→ **Excerpt**:
* begin *

Greninja Makes A Splash!

Mees Brenninkmeijer gives his take on the popular Greninja BREAK deck and explains why it just might be the best deck in Standard.

04/06/2016 by Mees Brenninkmeijer

Hey 60cards readers, after a long time of silence I’m back with a new article about the current state of affairs. Before going into the lists and such, I wanna talk a bit about why I chose not to write for such a long period of time.

I feel like a lot of articles are just written to fit a quotum and not because they actually promote good play, better decks and most importantly, improvement as a player. I want to be able to bring you relevant information that can actually be used at tournaments you’re gonna play next weekend. A similar pet peeve of mine is writing about suboptimal lists or plays that writers would not take into tournaments themselves, and are only posted so there is content and the actual optimal play is not revealed. With that said, I will put the disclaimer here that I haven’t actually used what I think is the play for Standard due to a lack of Standard events in my close area. However, my close friend Benjamin Pham used a list very close to the one I think is optimal to win the Kalos Easter Tournament in Paris, France (A Regionals-level event with the biggest prize pool the EU has seen so far). Most of the changes made to this list are done with his endorsement and the list stays very true to its core.

* end *

→ **Exercise goal**: Continue the Greninja article from the point where it stops. The material after this has nothing to do with the Greninja article.

→ **Collected material**:
* begin *

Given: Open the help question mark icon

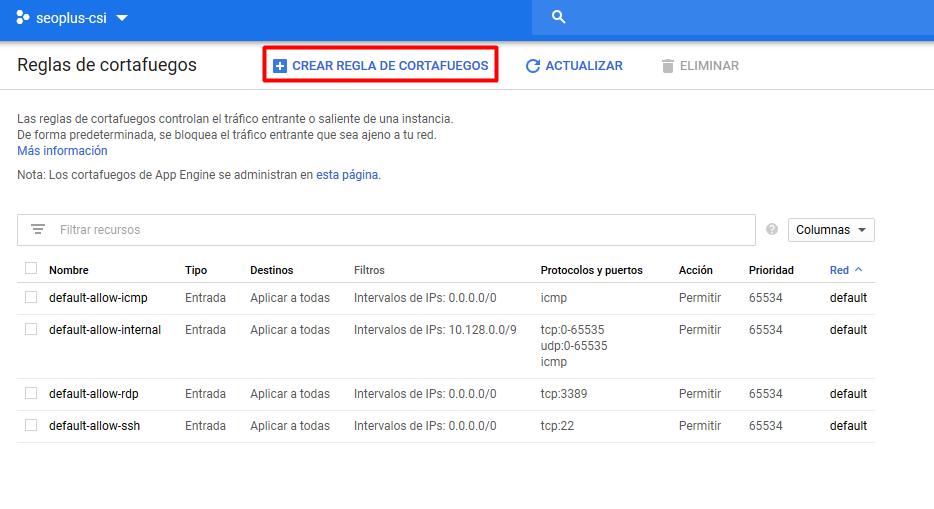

* end *

→ **Exercise answer**:
Greninja

Greninja is what I think the best deck for Standard, which is an unconventional choice for me, but definitely correct. I very much dislike the thought of Evolving my attackers, as this essentially means you are a sitting duck for the first couple of turns, but at the same time are heavily reliant on them going your way, to actually get back into the game. This position gets further complicated by a format that punishes reliance on Items because of the prevalence of Seismitoad-EX. Rare Candy loses all of its use, which was already limited after the nerf we saw a couple of season ago. Manually Evolving a Stage 2 with a BREAK is a nightmare one would surely want to avoid as much as possible, yet, our current format doesn’t give us the tools we need to pull it off. Luckily, Greninja’s pre-evolution Frogadier solves part of this problem with his Water Duplicates attack, that when used, essentially turns your deck into a Stage 1 deck, with a great BREAK.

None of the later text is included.